I returned to the notebook for answers. It held essays on pre-clinical lectures I barely remembered, short write-ups of bad first dates, and retrospectively painful jokes about Donald Trump. I found a bad poem about the cadaver lab, and a worse one written as an ode to ballpoint pens stolen by attendings. There were scores of patient vignettes and dozens of half-baked soapbox manifestos on medicine and humanism. Slowly, more than the handwriting began to give me trouble. I found the writing well-intentioned but often simplistic, naïve. At times, I barely recognized myself. The journal was a record of how I had changed over four years.

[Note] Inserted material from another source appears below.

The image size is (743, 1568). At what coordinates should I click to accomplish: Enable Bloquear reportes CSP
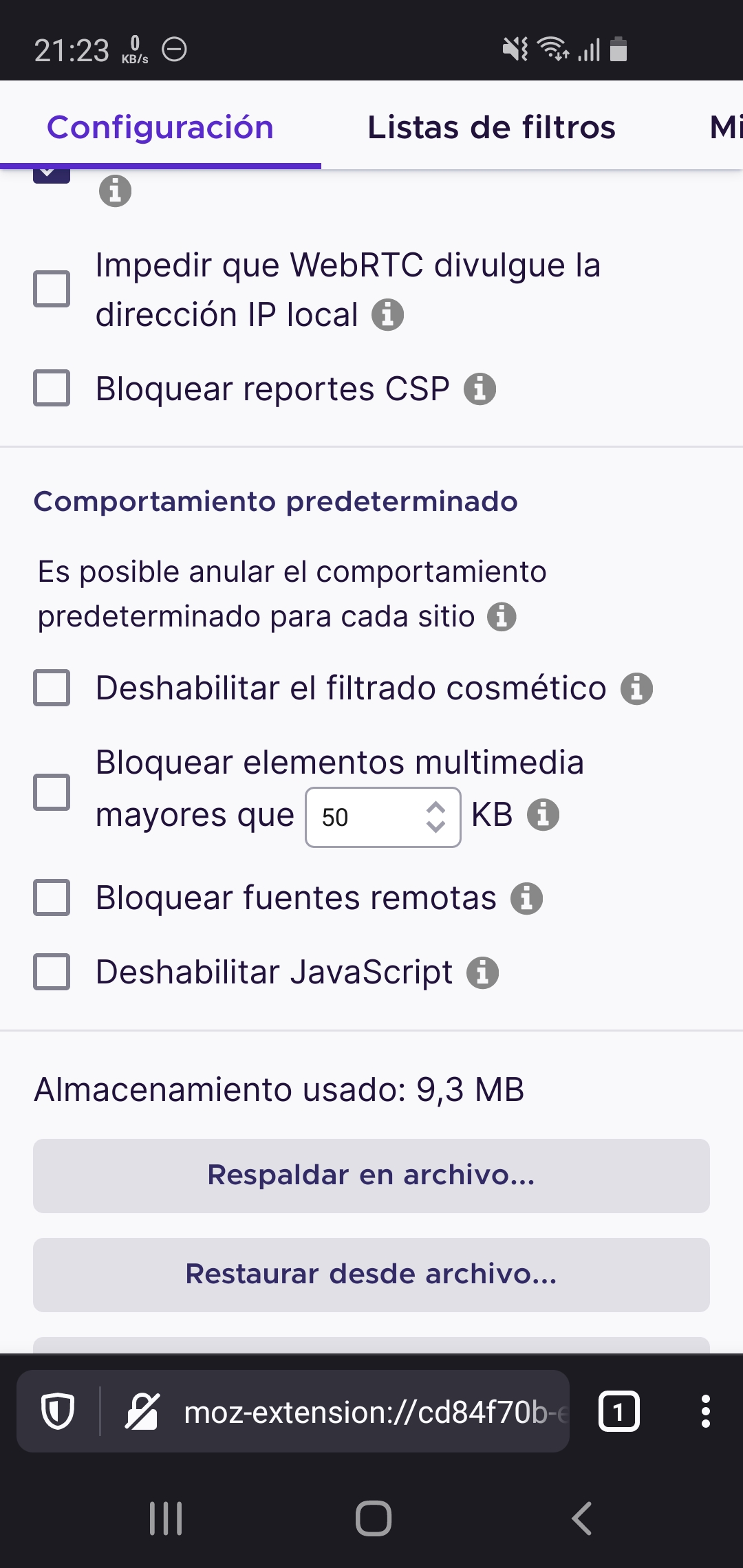click(52, 389)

And there was the answer — it was my own transformation that measured my medical education. I’m more thoughtful now and more prepared to traffic in nuance and compromise. I’m more confident in front of patients and non-medical friends, and less confident among peers. I’m more focused and more practical. I’m also a little crankier, more impatient and more reclusive. I can, and have been, prickly and arrogant to family members, particularly when they engage me on medical issues.
I don’t know how to assess these changes — good, bad and ugly — or their aggregate. I’m still too close to the experience to make any credible judgments.
But perhaps such a judgment is unwise anyway. For each scribbled-in page of my journal, there are untold blanks waiting to be filled in with more of my own transformation in the coming years. My medical education remains incomplete, and as I proceed through graduation, residency, fellowship and whatever comes thereafter, I will continue to change, in ways that I cannot yet appreciate. Hopefully, that change will be for the better.
Numerous studies have documented that medical students lose empathy during clinical years, becoming jaded and pessimistic. This has been linked not only to diminished enjoyment of our work, but also to worse patient outcomes. My goal is to sustain the humanistic values that drive so many of us to medicine, so that, instead of being quelled by cynicism, our idealism can be refined by wisdom.